> Passage for review:
━━━━━━━━━━━━━━━━━━━━
= Albert F. Case Jr. =

American software engineer

Albert F. Case Jr. (born March 2, 1955) is an American software engineer and one of the leaders in the development of computer-aided software engineering (CASE) technologies and system development methodologies.

== Biography ==
Case is a graduate of the State University of New York at Buffalo. He began his software development career in 1972 and worked in a variety of IT-related capacities, including director of Management Information Systems for Ryder System and co-founder of Maximus Systems, Inc., developers of the Maximus code generator. In 1982, Case joined start-up Nastec Corporation, a Southfield, Mich. based software development company. In 1989, Case left Nastec Corporation to join Gartner, Inc. (then GartnerGroup), the IT industry research and advisory firm, where he spent the next 13 years as a thought-leading industry analyst, speaker, writer and business executive. After 13 years, Case left Gartner to become an independent consulting executive and entrepreneur, with the goal of applying GST and "organizational engineering" in the laboratory of live businesses.

Case served as a board member for Sky Capital Holdings, a New York-based investment bank; interim president and CEO of DuoCash Corporation, a payment processing services company; and as chairman of the board of eNucleus, Inc (ENUI.OB) a technology-based business process outsourcing firm; and president and CEO of Turbodyne Technologies, Inc. (TRBD.OB).

As an entrepreneur, Case is a co-founder and managing director of firms including content/commerce management software providers InfoTollgate.com (hosted content/commerce management systems) and Turnpike Software, LLC, the content management software development company (with his partner Dr. N. Adam Rin, former Bachman CASE tool and Gartner alumnus). He is also publisher and co-founder of IT procurement advisor TechSpend, LLC (with Gartner alumnus Vinnie Mirchandani). He is also the Research Fellow and principal analyst with ES Research Group, Inc., which specializes in helping companies identify, select, implement and measure sales performance improvement programs.

== Work ==
Case of the leaders in the development of computer-aided software engineering (CASE) technologies and system development methodologies. He also was a major contributor to the Spectrum System Development Methodology, from John D. Toellner Associates, developing the Structured Analysis and Structured Design design tips.
━━━━━━━━━━━━━━━━━━━━
> Task prompt:
Pick up the biography of Albert F. Case Jr. after its last sentence and continue it.

(Stored data entries)
━━━━━━━━━━━━━━━━━━━━
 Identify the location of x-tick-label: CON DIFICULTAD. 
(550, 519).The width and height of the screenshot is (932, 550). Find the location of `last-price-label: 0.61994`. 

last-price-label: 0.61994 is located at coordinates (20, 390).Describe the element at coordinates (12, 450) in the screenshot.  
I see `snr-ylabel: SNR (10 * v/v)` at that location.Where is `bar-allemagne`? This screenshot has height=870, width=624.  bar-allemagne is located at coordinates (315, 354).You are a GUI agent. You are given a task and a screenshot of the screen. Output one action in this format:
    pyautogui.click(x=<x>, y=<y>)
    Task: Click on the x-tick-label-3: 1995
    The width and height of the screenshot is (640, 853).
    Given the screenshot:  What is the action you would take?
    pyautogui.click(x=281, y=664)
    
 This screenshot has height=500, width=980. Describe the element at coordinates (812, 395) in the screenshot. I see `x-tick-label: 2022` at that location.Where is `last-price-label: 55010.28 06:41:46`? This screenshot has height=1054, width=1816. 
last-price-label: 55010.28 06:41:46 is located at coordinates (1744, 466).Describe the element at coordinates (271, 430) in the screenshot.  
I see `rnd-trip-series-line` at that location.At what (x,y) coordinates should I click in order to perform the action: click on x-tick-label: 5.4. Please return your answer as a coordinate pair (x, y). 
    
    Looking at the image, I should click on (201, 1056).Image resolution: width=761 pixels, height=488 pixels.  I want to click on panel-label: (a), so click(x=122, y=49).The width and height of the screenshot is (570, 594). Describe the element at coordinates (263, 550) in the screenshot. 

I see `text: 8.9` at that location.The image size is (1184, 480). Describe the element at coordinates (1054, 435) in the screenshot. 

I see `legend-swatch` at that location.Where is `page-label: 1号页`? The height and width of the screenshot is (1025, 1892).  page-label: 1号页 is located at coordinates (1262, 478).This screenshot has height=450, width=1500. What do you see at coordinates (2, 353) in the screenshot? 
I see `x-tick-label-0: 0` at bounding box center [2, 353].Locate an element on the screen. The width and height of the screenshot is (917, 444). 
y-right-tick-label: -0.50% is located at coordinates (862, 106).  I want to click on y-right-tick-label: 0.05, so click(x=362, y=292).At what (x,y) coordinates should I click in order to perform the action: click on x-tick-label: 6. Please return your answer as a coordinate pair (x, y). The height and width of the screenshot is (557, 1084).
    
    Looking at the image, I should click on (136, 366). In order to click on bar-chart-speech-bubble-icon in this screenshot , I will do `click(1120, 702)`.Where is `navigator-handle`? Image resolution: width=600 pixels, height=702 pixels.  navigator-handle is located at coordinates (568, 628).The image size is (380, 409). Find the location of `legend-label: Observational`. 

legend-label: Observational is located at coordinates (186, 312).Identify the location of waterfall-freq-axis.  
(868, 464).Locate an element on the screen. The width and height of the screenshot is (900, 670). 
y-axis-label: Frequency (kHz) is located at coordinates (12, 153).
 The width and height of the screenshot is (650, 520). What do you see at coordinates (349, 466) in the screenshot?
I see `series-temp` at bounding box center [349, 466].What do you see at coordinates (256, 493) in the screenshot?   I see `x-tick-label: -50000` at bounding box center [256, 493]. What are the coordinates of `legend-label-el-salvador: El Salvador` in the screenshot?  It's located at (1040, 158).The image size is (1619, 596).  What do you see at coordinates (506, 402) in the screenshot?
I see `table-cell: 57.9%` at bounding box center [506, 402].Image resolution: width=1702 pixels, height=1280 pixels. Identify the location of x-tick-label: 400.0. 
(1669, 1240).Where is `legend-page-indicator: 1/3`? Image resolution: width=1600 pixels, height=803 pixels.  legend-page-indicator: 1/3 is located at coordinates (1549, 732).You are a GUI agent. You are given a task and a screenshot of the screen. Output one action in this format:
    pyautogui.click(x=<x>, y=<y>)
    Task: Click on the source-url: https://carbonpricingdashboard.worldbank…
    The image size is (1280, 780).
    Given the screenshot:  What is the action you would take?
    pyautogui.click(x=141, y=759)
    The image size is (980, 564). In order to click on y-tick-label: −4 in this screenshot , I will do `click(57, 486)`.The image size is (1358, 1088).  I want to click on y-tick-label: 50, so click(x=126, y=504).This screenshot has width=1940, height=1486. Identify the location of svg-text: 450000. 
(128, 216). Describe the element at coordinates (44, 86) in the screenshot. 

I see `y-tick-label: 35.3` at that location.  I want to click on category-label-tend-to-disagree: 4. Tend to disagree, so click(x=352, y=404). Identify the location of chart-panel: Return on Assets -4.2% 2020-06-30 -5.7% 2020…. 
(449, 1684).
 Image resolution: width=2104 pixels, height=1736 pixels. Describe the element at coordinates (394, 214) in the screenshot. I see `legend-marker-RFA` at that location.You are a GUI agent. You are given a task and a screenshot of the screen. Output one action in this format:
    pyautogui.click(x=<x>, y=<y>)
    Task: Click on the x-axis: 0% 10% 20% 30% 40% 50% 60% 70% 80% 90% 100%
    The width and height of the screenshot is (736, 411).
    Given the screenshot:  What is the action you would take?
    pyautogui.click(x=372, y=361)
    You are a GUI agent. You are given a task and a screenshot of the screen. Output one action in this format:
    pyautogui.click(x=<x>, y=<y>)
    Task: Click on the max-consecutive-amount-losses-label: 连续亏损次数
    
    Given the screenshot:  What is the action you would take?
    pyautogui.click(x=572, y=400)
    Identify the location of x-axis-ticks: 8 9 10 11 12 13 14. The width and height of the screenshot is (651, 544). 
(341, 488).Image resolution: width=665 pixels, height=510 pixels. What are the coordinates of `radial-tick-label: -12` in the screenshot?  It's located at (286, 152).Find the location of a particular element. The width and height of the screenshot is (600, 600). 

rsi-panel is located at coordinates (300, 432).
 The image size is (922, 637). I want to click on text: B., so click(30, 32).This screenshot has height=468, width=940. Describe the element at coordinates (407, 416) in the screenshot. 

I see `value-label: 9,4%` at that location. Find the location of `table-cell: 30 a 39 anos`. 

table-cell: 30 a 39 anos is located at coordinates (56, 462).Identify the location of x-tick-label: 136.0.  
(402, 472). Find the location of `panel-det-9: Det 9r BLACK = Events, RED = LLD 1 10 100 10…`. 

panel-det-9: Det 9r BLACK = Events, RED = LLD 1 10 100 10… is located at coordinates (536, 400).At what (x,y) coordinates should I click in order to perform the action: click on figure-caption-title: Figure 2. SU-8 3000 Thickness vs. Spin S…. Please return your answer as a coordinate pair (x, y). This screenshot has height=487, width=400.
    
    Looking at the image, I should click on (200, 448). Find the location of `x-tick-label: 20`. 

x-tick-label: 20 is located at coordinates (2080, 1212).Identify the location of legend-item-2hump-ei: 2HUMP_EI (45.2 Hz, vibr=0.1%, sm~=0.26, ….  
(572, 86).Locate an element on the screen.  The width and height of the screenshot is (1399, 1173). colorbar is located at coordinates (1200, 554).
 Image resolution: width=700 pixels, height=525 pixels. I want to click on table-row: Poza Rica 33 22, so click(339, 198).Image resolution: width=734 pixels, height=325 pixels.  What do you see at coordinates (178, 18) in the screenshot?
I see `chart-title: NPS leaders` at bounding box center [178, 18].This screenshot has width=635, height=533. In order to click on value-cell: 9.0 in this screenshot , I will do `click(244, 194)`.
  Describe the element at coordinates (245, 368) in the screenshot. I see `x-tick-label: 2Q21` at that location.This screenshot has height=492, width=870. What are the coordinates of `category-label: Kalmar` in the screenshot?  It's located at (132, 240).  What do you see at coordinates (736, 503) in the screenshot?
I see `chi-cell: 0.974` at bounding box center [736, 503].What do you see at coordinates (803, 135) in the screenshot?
━━━━━━━━━━━━━━━━━━━━
> Result of this exercise:
=== Computer-Aided Software Engineering ===
Nastec Corporation both coined the acronym CASE and launched the DesignAid analysis and design tool and the LifeCycle Manager project configuration and management system. For six years, Case served as Nastec's Vice President for Professional Services and Product Management. Case, and his associate Vaughn Frick developed a second generation structured analysis and design technique based on the Yourdon/Demarco/Constantine Structured Analysis/Structured Design technique. Frick, while working with Case at Nastec Corporation on the development of the PC-based DesignAid product, was the first to specify and teach a comprehensive technique for transforming a structured analysis specification into a structured design.

The professional services division quickly became not only the largest component of Nastec Corporation, but also the largest provider of SA/SD education.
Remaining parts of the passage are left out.